De implementatie en monitors voor onderdrukking van de agent voor de bewaking van toepassingsprestaties controleren

  1. Als u wilt controleren of APM een toepassing bewaakt, klikt u met de rechtermuisknop op een toepassing. U krijgt dan een lijst met prestatiemeteritems te zien: Bewaakte aanvragen/sec, Gemiddelde aanvraagtijd, Prestatiegebeurtenissen/sec, Uitzonderingsgebeurtenissen/sec en, heel belangrijk, waarden voor elk prestatiemeteritem. Vijf monitors zijn hierop van toepassing. Zie de Management Pack Guide voor Java Application Performance Monitoring die beschikbaar is in het Microsoft Downloadcentrum voor meer informatie over monitors.

    System_CAPS_importantBelangrijk

    Als u geen waarden voor deze prestatiemeteritems ziet, is APM niet voor deze toepassingen ingeschakeld. Dit betekent dat u wellicht moet wachten totdat APM wordt gedetecteerd.

  2. Als u monitors wilt zien, klikt u met de rechtermuisknop in Health Explorer op een toepassing en vervolgens klikt u op Openen en op Prestatieweergave. Enkele monitors zijn uitgeschakeld.
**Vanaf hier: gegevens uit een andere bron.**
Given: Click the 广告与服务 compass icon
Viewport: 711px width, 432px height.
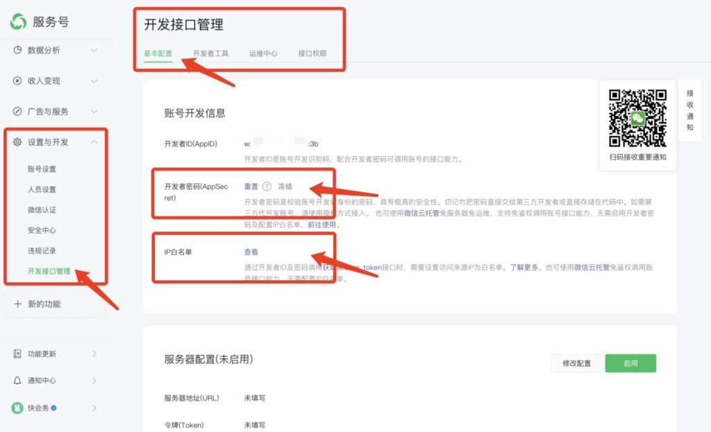Looking at the screenshot, I should click(x=17, y=111).
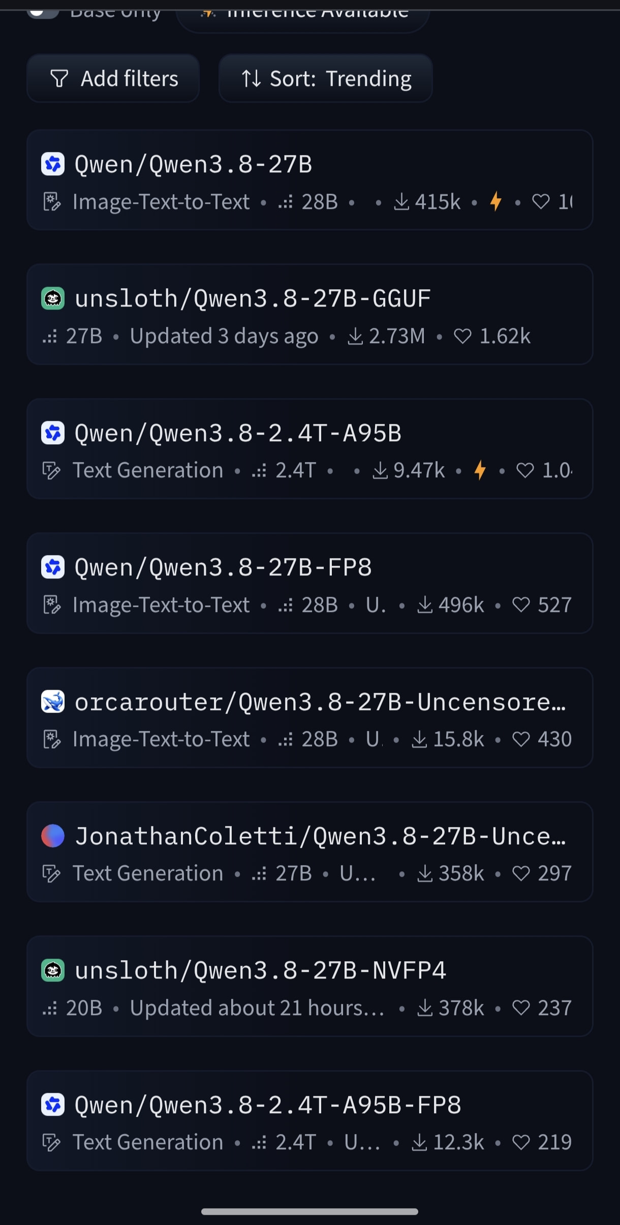
Task: Click Text Generation tag on JonathanColetti card
Action: (148, 873)
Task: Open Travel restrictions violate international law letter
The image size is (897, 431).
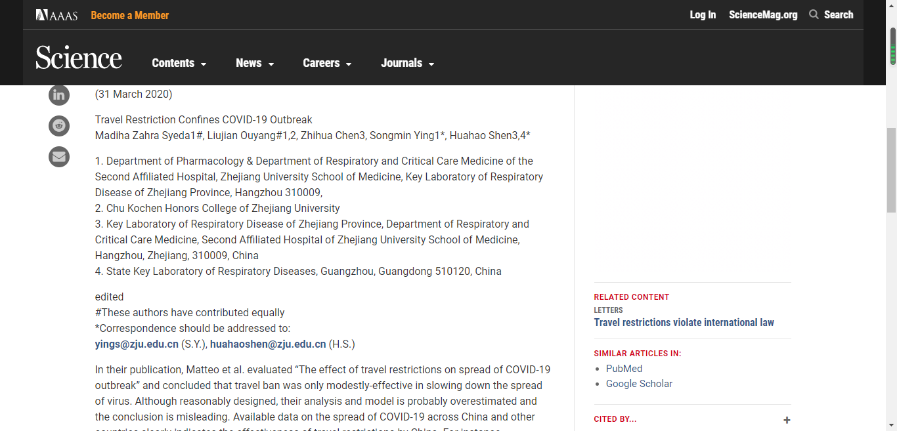Action: click(x=684, y=322)
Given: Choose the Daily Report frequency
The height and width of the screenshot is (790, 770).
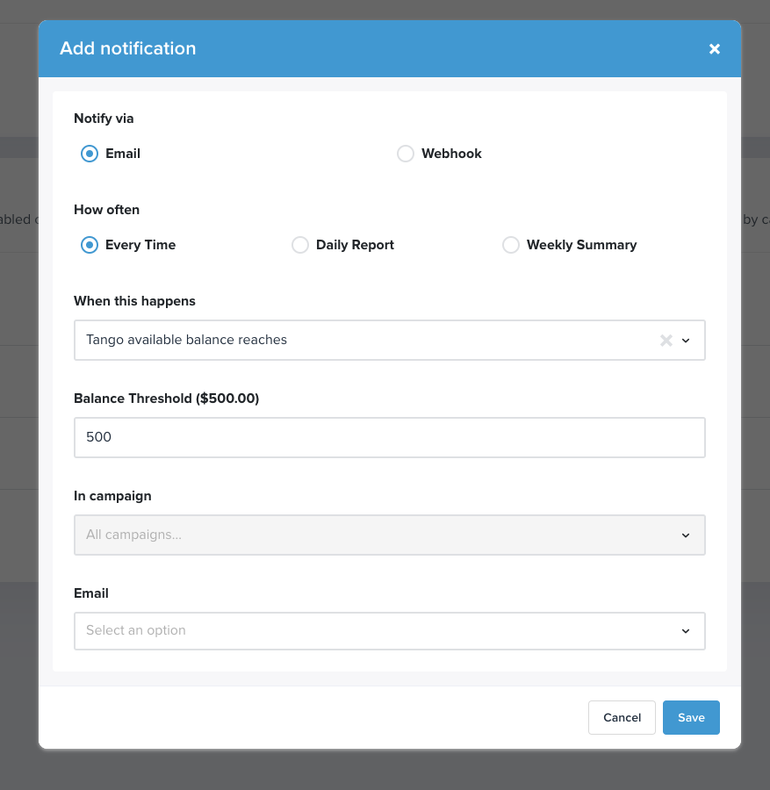Looking at the screenshot, I should pos(300,245).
  3. Als u monitors wilt onderdrukken klikt u met de rechtermuisknop in Health Explorer op een monitor en klikt u op Monitoreigenschappen. Klik op het tabblad Onderdrukkingen op de eigenschappenpagina van de monitor, klik op Onderdrukken en selecteer vervolgens de regel die u wilt onderdrukken. Op de pagina Onderdrukkingseigenschappen kunt u monitors in- en uitschakelen en de drempelwaarde-instellingen voor de monitors wijzigen.

Gebeurtenissen met Application Diagnostics weergeven

  1. Net als bewaking voor .NET-toepassingsprestaties kunt u Application Diagnostics gebruiken om gebeurtenisinformatie voor bewaking van Java-toepassingsprestaties weer te geven. Zie Werken met de Application Diagnostics-console en Gebeurtenissen verwerken met Application Diagnostics voor informatie over het openen en het gebruik van Application Diagnostics.

    Vanwege de manier waarop Java-statistieken worden gerapporteerd, zijn een aantal van de APM-standaardrapporten niet van toepassing op bewaking van Java-toepassingsprestaties. Het kan bijvoorbeeld zijn dat u N.v.t. in enkele rapportkolommen ziet waar de bewaking van Java-toepassingsprestaties niet van toepassing is. Vanwege de manier waarop Java-toepassingscontainers aan servers worden gekoppeld, is het zo dat veel rapporten op serverniveau geen gegevens bevatten.